For application management platforms originally on K8s, there are two phases to transform access into OAM implementation:
- Implements the Application Configuration Controller (referred to as AppConfig Controller), which contains the Component, Workload Definition, TraitDefinition, ScopeDefinition and other CRDs of OAM.AppConfig Controller pulls up the CRD Operator of the original platform according to the description in APPConfig 2a;
- Gradually, the original CRD Operator was divided into Workload and Trait based on the idea of separation of concerns.Connect and reuse more Workload, Trait in the OAM community to enrich the functionality in more scenarios.
- What changes do existing CRD Operator s need to make to access OAM?
Existing CRD Operator** functions allow smooth access to the OAM system, such as as as as an independent extension of Workload access.However, in order to better enable end users to appreciate the benefits of separation of OAM concerns, we strongly recommend that CRD Operator be separated into different CRDs based on different concerns of R&D and operation, R&D focused CRDs as Workload Access DMA, and Operations focused CRDs as Trait Access DMA.
Currently, OAM specifications and models have actually solved many existing problems, but its journey is just beginning.OAM is a neutral open source project, and we welcome more people to participate in defining the future of cloud native application delivery.
Participation:
- Pin Scavenger Enter Chinese Discussion Group for OAM Projects
Introduction to the Author
Sun Jianbo (Hua Name: Tianyuan) Ali Cloud technical expert is one of the main formulators of OAM specifications, and is committed to promoting standardization of cloud native applications.It is also involved in large-scale cloud native application delivery and application management in Alibaba.The team is inviting experts from the fields of App Delivery, Serverless, PaaS to join and welcome to contact jianbo.sjb AT alibaba-inc.com
Hire people!
Cloud Native Application Platform invites Kubernetes / Serverless / PaaS / Application Delivery Specialist (P6-P8) to join:
- Work life: P6-7 from three years and P8 from five years, depending on actual ability;
- Work place: domestic (Beijing/Hangzhou/Shenzhen); overseas (San Francisco Bay Area/Seattle);
- Jobs include: Architect, Technical Specialist, Full Stack Engineer, etc.

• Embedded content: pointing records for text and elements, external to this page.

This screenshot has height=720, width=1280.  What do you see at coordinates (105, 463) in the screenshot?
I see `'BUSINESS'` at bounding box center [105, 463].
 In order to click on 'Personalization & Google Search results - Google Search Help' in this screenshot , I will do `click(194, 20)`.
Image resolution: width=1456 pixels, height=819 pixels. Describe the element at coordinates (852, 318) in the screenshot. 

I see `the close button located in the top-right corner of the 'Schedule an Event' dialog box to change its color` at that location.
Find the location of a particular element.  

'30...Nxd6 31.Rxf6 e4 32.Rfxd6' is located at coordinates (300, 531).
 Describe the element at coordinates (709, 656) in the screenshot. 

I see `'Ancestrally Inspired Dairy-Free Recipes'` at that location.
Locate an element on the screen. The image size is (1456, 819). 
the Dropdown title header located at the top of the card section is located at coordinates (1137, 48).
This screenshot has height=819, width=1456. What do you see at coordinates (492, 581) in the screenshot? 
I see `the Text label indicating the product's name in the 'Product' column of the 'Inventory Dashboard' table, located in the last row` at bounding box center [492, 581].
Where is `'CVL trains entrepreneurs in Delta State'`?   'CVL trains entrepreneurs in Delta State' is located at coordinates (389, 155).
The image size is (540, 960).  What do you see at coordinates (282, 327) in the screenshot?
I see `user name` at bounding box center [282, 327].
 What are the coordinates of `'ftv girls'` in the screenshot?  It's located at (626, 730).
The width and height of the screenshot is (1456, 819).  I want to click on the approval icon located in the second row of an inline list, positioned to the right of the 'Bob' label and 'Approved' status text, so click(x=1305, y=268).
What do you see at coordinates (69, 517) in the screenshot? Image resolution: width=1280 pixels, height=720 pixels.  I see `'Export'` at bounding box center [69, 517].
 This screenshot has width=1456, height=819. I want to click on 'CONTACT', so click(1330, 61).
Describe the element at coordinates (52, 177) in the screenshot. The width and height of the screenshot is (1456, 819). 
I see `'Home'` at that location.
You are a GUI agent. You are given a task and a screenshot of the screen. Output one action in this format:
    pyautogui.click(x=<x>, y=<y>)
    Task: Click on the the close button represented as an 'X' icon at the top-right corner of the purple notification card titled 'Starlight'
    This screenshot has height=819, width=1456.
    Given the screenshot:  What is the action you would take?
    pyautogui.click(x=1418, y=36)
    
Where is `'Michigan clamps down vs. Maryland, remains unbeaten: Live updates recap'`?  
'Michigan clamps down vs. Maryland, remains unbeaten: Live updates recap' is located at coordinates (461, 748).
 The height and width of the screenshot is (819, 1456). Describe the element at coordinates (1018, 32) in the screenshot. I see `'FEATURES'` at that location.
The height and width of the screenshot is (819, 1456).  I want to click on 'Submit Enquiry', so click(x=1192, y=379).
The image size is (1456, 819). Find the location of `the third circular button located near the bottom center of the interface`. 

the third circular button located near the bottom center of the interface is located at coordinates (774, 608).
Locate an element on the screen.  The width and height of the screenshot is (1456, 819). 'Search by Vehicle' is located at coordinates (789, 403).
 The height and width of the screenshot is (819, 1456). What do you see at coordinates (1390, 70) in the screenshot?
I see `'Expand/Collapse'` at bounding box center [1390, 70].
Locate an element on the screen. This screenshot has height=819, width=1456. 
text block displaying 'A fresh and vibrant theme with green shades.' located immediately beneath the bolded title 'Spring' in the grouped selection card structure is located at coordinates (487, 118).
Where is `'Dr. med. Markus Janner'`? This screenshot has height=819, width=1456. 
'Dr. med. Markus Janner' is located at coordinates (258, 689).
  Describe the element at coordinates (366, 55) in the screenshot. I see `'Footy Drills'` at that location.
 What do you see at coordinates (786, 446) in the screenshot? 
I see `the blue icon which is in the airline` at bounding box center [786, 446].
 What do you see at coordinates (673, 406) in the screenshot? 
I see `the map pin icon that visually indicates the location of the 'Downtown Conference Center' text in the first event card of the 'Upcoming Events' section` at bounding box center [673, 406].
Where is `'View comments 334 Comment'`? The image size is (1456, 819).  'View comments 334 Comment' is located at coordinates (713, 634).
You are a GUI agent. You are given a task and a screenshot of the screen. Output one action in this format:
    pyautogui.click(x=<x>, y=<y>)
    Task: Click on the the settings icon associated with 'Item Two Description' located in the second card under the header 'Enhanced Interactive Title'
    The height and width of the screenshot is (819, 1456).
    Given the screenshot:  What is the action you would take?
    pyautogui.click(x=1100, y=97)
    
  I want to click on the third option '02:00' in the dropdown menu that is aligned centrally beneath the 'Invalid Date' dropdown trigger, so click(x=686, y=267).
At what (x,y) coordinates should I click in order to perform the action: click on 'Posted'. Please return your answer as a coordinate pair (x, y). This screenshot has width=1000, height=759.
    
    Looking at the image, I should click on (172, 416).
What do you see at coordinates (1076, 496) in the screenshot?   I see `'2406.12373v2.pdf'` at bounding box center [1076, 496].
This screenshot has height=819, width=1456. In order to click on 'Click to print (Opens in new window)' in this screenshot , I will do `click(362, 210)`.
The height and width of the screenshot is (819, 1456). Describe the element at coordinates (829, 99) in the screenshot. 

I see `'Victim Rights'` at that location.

Resume immediately, 2-3 weeks results, Resume delivery: jianbo.sjb AT alibaba-inc.com.
"Alibaba Cloud Native Focus on the technology fields such as micro-services, Serverless, containers, Service Mesh, focus on cloud native popular technology trends, cloud native large-scale floor practices, and do the technology circle with the best understanding of cloud native developers."